Even Superstar Fund Managers Struggle with Personal Investing

I recently came across an article in the FT which told the story of Victor Haghani, who was a very successful fund manager in the 1990s. He managed billions of dollars for huge hedge funds, worked with Nobel-prize winning economists, and legendary Wall Street names at Salomon Brothers and then Long Term Capital Management (which famously went bump in 1998).

But when it came to investing his own money, he didn’t know where to start.

This really resonated with me as on my most recent trip to Singapore, I spoke with a few front-office ex-colleagues who all said similar things to me. They may well manage millions of dollars on a daily basis but due to mix of restrictions on trading, lack of awareness and a small dollop of apathy, they have the vast majority of their wealth simply sitting in cash accounts.

Haghani was in a very similar situation. He hadn’t a clue how to invest his own personal wealth and a journey of discovery led him straight towards low-cost trackers funds.

“I don’t know if it is embarrassing or amazing, but I knew nothing about how to invest in my family. As I started… discussing it with friends and former colleagues, I realised a lot of people were in a similar position. People say investing is simple, and it is, but if you have been really close to the markets for a long time you have to unclutter your mind.”
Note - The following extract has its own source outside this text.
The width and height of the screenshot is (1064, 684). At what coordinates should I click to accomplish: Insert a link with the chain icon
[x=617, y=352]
He now uses index-tracking funds to invest across the largest asset classes and get broad exposure to global economic growth at the lowest possible cost. ETFs are perfect for this and very simple and cheap to buy.

Mr Haghani now passionately espouses the value of long-term, low-turnover investment at the lowest possible cost. “I don’t know what is going to happen next year or the year after,” he says. “But now, knowing how I want to invest over a very long horizon is actually the easier part.”
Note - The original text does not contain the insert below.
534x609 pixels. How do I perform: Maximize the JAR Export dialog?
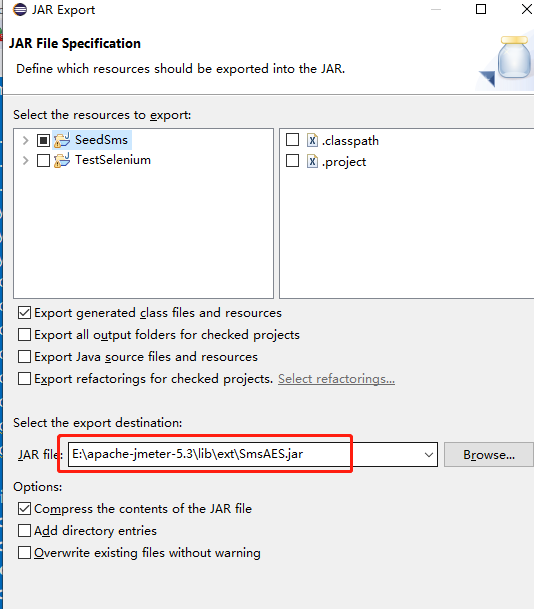481,9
“The desire to be active manifests itself in a number of big problems. Repeated studies show that investor returns are worse than fund returns because people chase returns and try and time the market. This means they end up doing worse than they would have with a simple static allocation to the market,” he says.

Passive is preferable to active as it also keeps costs exceptionally low. “Active management means you have to pay higher fees, which is a drag on performance. Another drag is tax inefficiency. Very active strategies don’t realise that we tend to pay taxes when we realise gains. That means deferring gains is a good thing.”

Since leaving his Wall Street days behind him, Haghani has since set up a new company to manage his family and friends wealth and the aim is “to stop investors hurting themselves by following their irresistible urge to be active with their investing.”

If such a high-powered trader surrounded by experienced colleagues and clever bits of kit didn’t know where start then why should you? There’s no shame in getting help.